=== Written problem ===
Pick out every line in the material below that contains the word "screenshot", and copy each of those lines.

=== Records to process ===
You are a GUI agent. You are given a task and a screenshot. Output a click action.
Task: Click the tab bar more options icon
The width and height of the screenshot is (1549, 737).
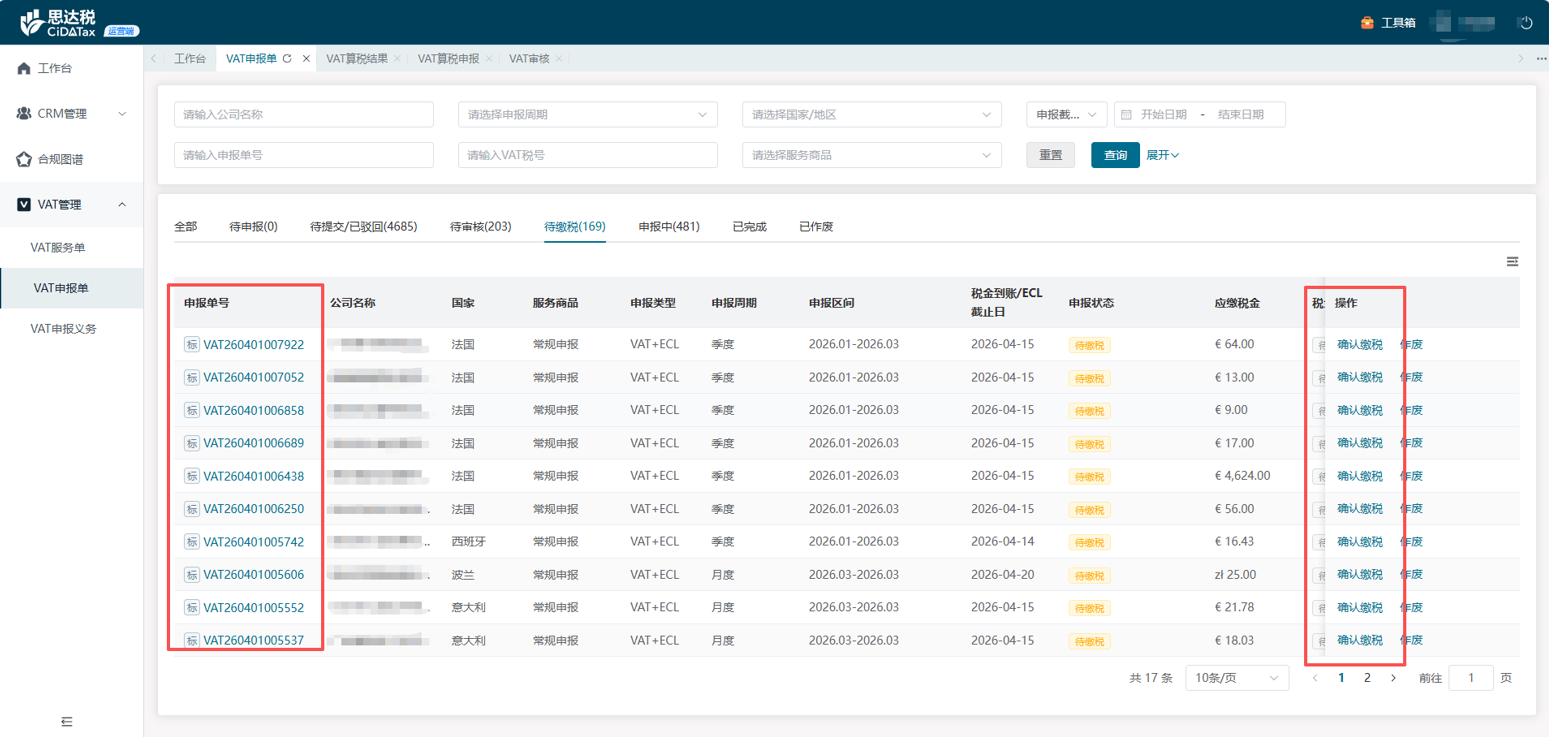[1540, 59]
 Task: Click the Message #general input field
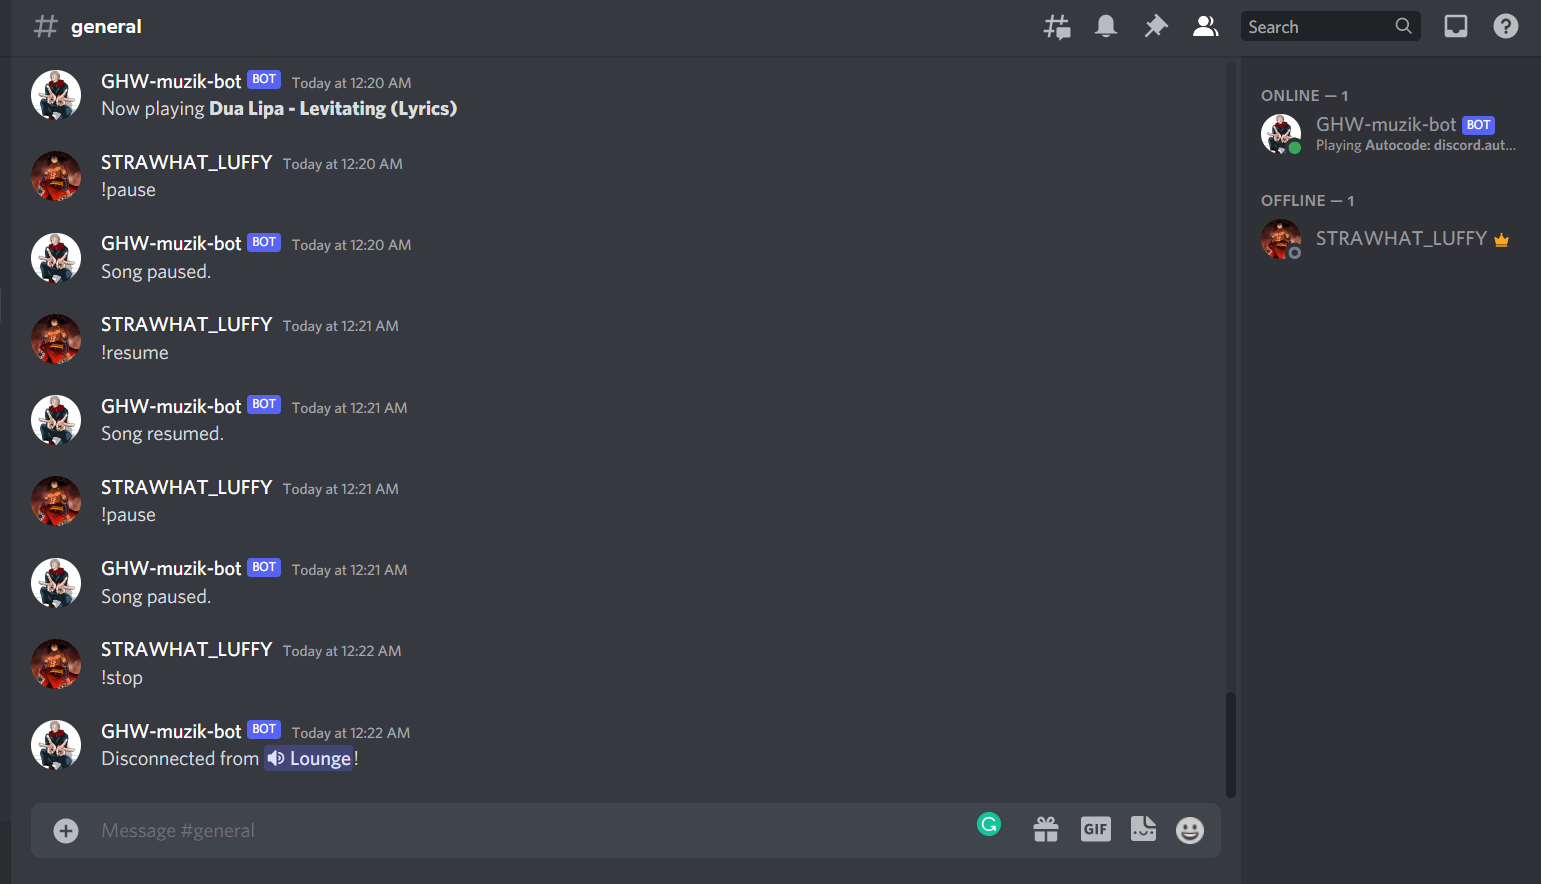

=== Solution to this problem ===
You are a GUI agent. You are given a task and a screenshot. Output a click action.
The width and height of the screenshot is (1549, 737).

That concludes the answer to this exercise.